We are probably a few days from the announcement, and though I fear the die has already been cast, it's imperative something must be said. This is a mistake. The unlikely upside is competent play by Hasselbeck with the ever-present possibility of injury. The likely downside is one of the worst teams in the NFL setting back any kind of meaningful building towards the future and potentially miring themselves in loss and failure. At the very least, the very, very least, Seattle absolutely must avoid committing too much guaranteed money to Hasselbeck. If it does sign Hasselbeck, it must sign Hasselbeck fully aware that the signing is at best a partial solution.
Older Seahawks fans talk about losing Dave Krieg and the aftermath. Aftermath spelled: Gelbaugh, Stouffer, McGwire, Mirer. But losing Krieg did not cause the Seahawks ensuing half-decade of irrelevance. After leaving Seattle, Krieg had one more winning season left in him for a one-and-done playoff team: the 1992 Chiefs.
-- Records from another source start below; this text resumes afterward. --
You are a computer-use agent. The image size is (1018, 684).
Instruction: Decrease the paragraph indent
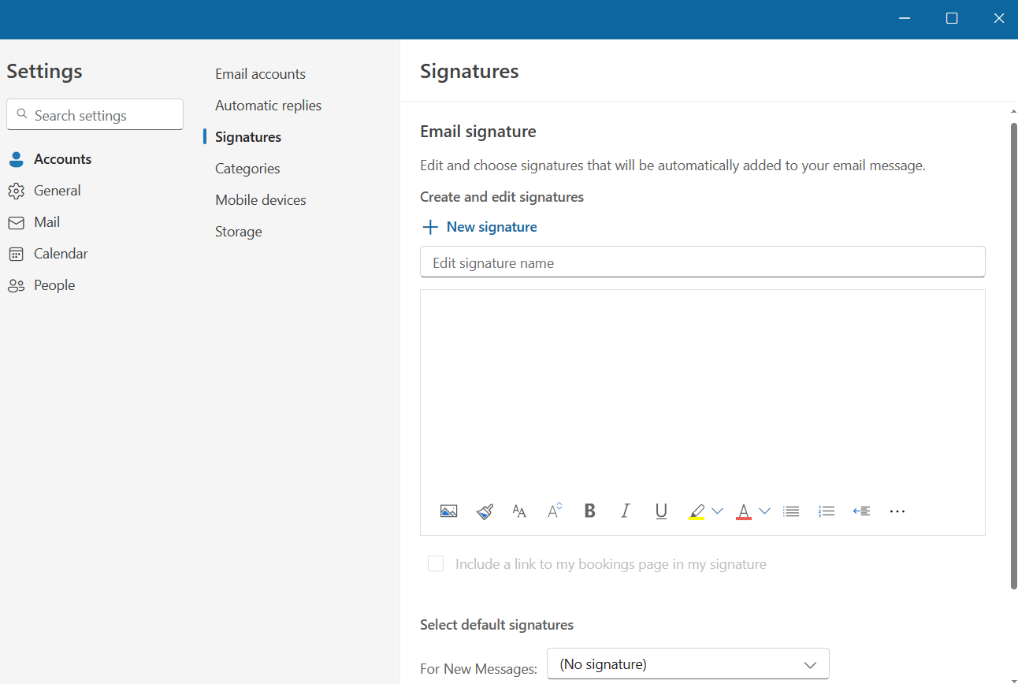click(x=862, y=511)
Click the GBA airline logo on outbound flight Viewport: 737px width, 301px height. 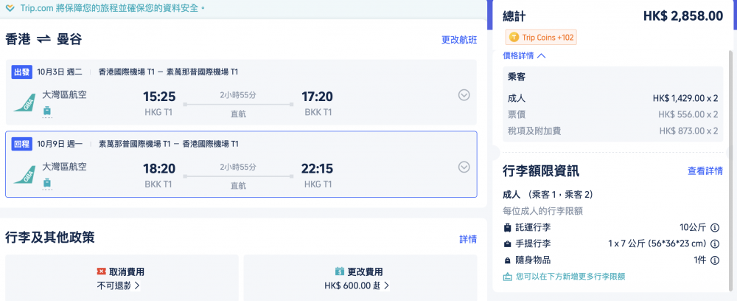click(24, 103)
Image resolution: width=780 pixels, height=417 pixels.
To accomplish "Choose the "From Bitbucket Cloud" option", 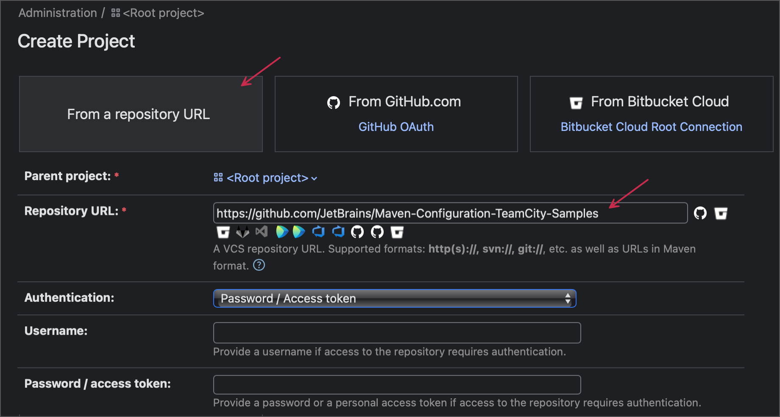I will [x=659, y=102].
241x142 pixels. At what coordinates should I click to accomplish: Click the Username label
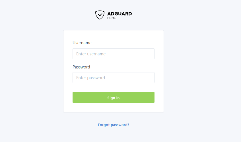tap(82, 43)
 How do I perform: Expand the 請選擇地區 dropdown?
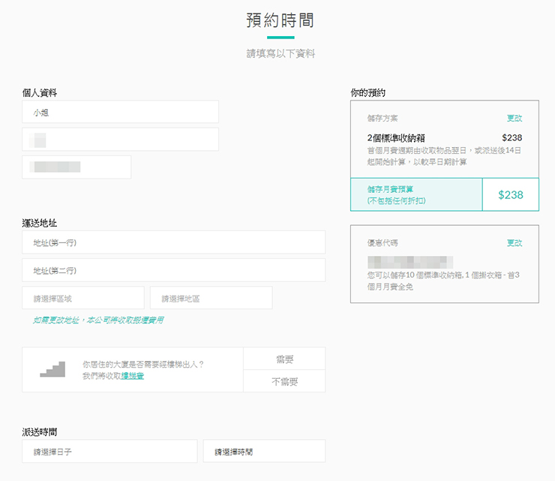click(x=211, y=298)
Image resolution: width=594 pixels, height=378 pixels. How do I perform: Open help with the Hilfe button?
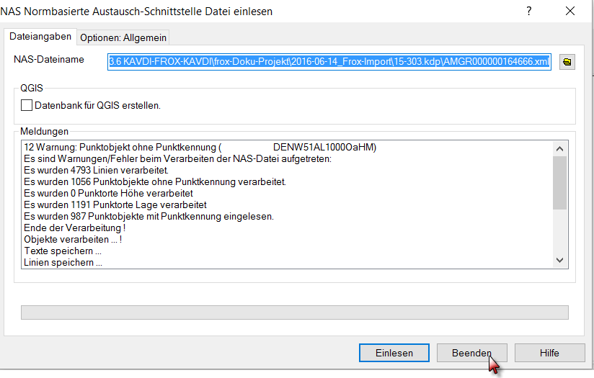pos(549,353)
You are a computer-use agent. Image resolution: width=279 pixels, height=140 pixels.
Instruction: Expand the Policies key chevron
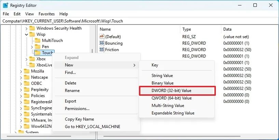pos(21,96)
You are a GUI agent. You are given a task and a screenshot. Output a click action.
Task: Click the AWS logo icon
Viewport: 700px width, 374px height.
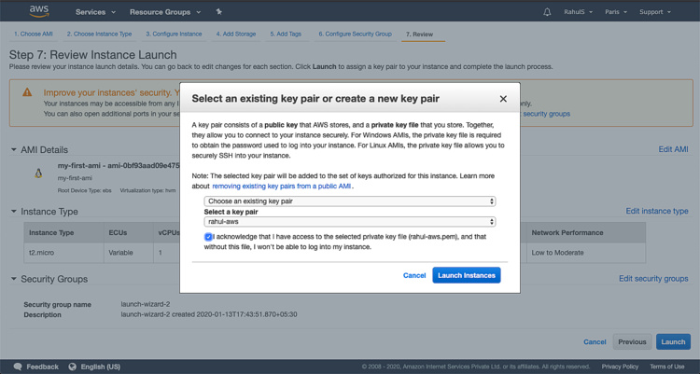(x=38, y=11)
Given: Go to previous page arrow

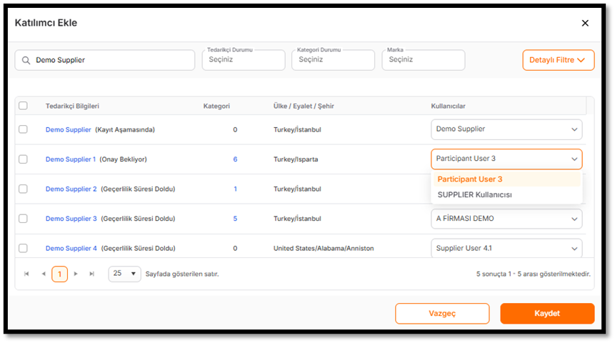Looking at the screenshot, I should click(44, 274).
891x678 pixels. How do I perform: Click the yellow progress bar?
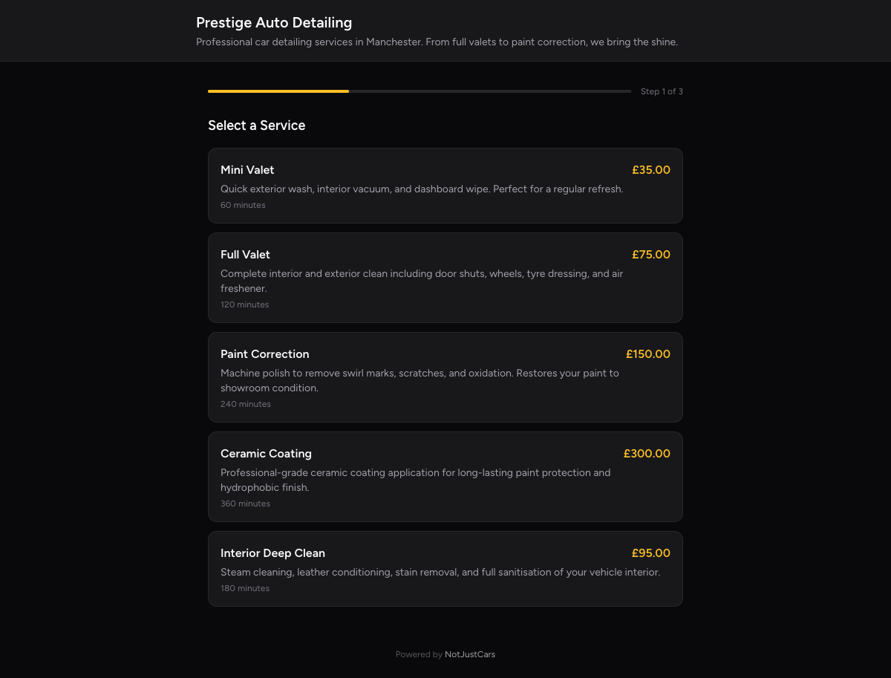point(278,91)
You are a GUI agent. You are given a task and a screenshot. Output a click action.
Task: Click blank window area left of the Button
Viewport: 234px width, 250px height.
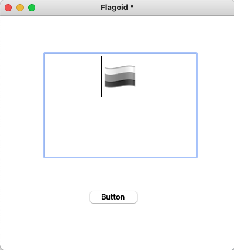[x=45, y=197]
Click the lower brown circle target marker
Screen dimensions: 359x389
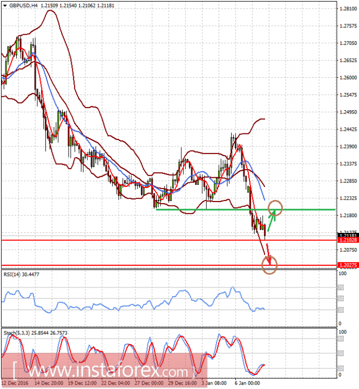click(269, 279)
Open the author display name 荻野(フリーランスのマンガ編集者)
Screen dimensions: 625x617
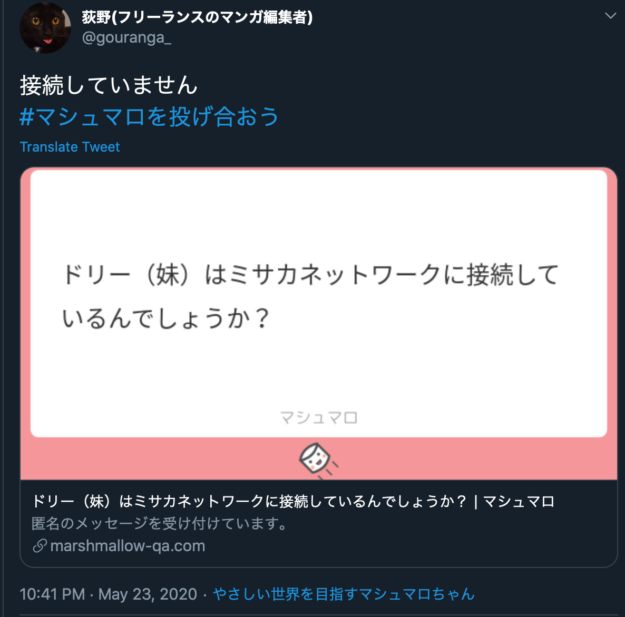click(x=197, y=17)
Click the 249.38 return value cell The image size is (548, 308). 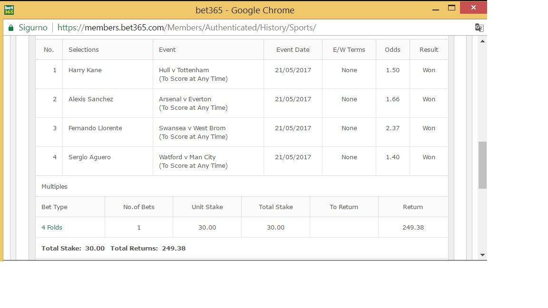(x=413, y=227)
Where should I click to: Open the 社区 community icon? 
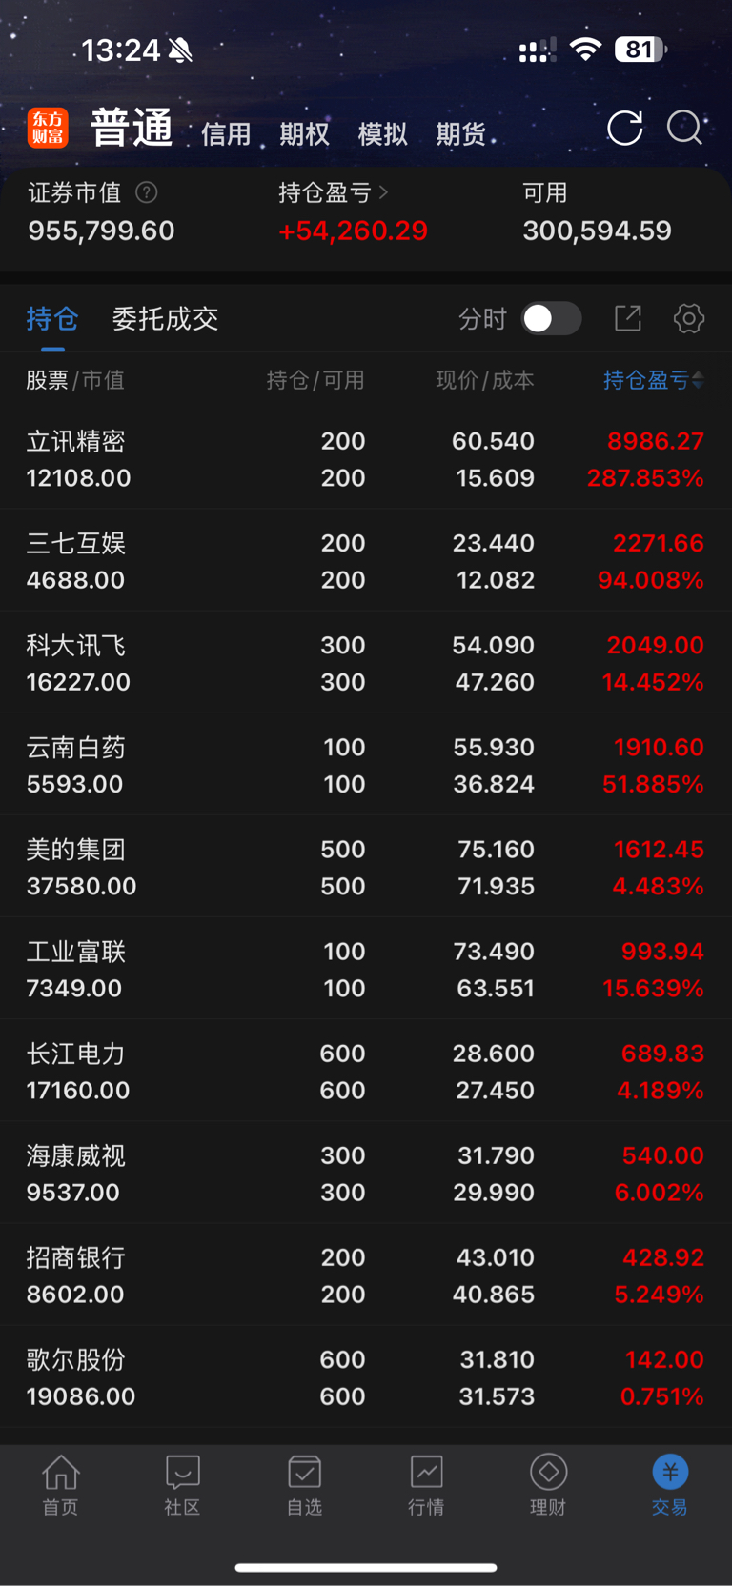pyautogui.click(x=182, y=1484)
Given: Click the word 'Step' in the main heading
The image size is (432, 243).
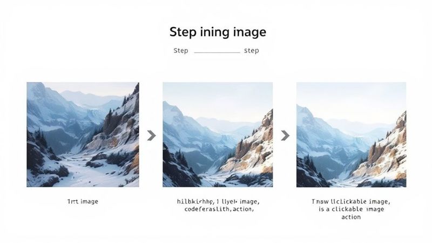Looking at the screenshot, I should [182, 32].
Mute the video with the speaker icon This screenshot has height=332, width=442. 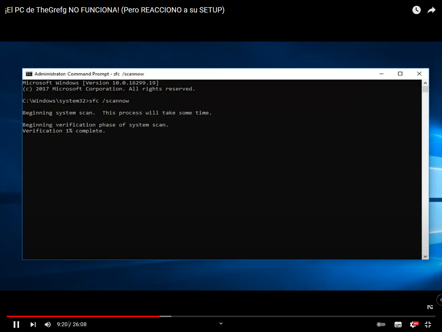point(48,324)
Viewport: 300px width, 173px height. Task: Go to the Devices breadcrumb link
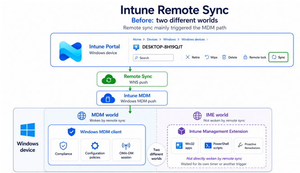[152, 39]
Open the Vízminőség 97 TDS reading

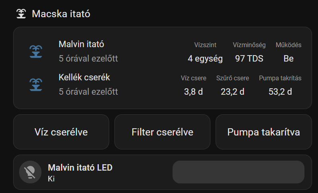coord(249,58)
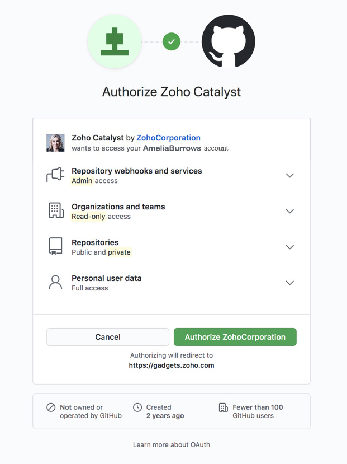Click the Personal user data person icon
Viewport: 347px width, 464px height.
point(55,283)
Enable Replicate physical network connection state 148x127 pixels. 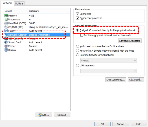(x=82, y=35)
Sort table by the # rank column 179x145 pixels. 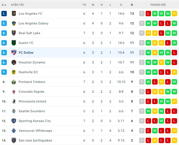pyautogui.click(x=4, y=5)
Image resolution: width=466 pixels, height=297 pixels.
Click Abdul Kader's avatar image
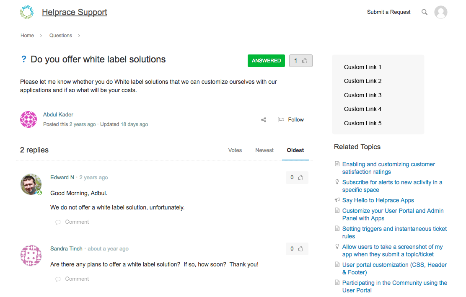pyautogui.click(x=28, y=119)
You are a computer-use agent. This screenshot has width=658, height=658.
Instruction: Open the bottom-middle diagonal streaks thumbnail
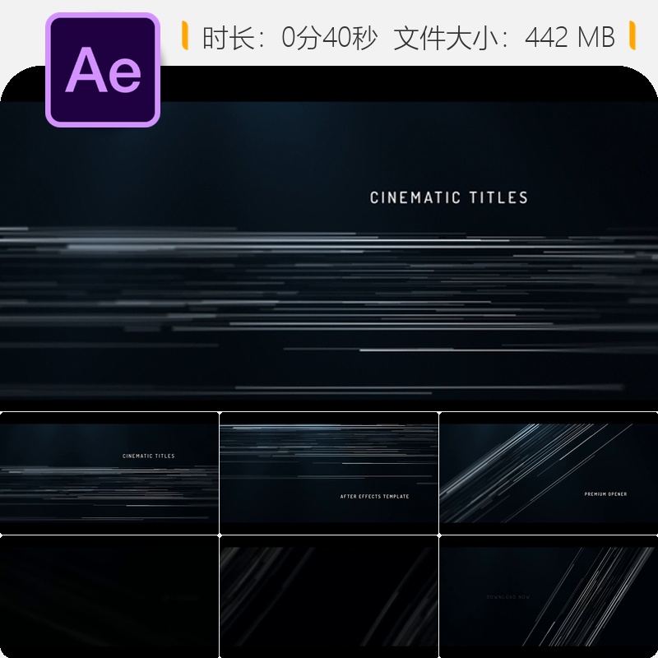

He was never again the primary quarterback for a winning team. The lie that losing Krieg led to the misery of the early nineties is written into Seahawks lore. On Krieg's Wikipedia page it reads:
The Seahawks finished a disappointing 7-9, leading to the resignation of Coach Knox. Seattle General Manager Tom Flores decided to retain Stouffer and McGwire, and to let Krieg become a free agent. That decision helped doom the Seahawks to several seasons of misery and mediocrity under a succession of uninspired quarterbacks.
"That decision helped doom . . ." suggesting if only the Seahawks stuck with Krieg, the failure of the early nineties would have been avoided. But that's a lie. Four seasons after moving on from Krieg, the Seahawks did something a Krieg-led Seahawks team hadn't done since 1987: finish in the top ten in scoring. Seattle would do it twice more in the next three seasons. One of the quarterbacks selected to replace Krieg, super-bust Rick Mirer, was later traded for a first round pick from the Bears. That pick turned into Pro Bowl corner Shawn Springs.
Seattle wasn't doomed because it traded Krieg. It was committing to the hard, often painful process of becoming a good team again. It was accepting that even the best are not the best forever, and when a player can no longer perform or stay healthy, it is no longer rational to depend on them. They were making a mature, rational decision that could not guarantee success, but guaranteed progress--that ugly, divisive and slow moving process.
The Seahawks have that same decision in front of them, and the person we pay to make it is telling us that in the face of overwhelming evidence to the contrary, at odds with team history, he wants Matt Hasselbeck to be the Seahawks starting quarterback. If that decision is made, if the contract is written but for the particulars, Seattle may not know just how important and potentially damaging the signing is for years to come. Maybe this time we will remember that letting go of something safe and familiar and suffering the search for something better is painful, but holding on to something that's already gone is denial at its most damaging. That Hasselbeck didn't bring the downfall, but refusing to acknowledge Hasselbeck's own downfall did.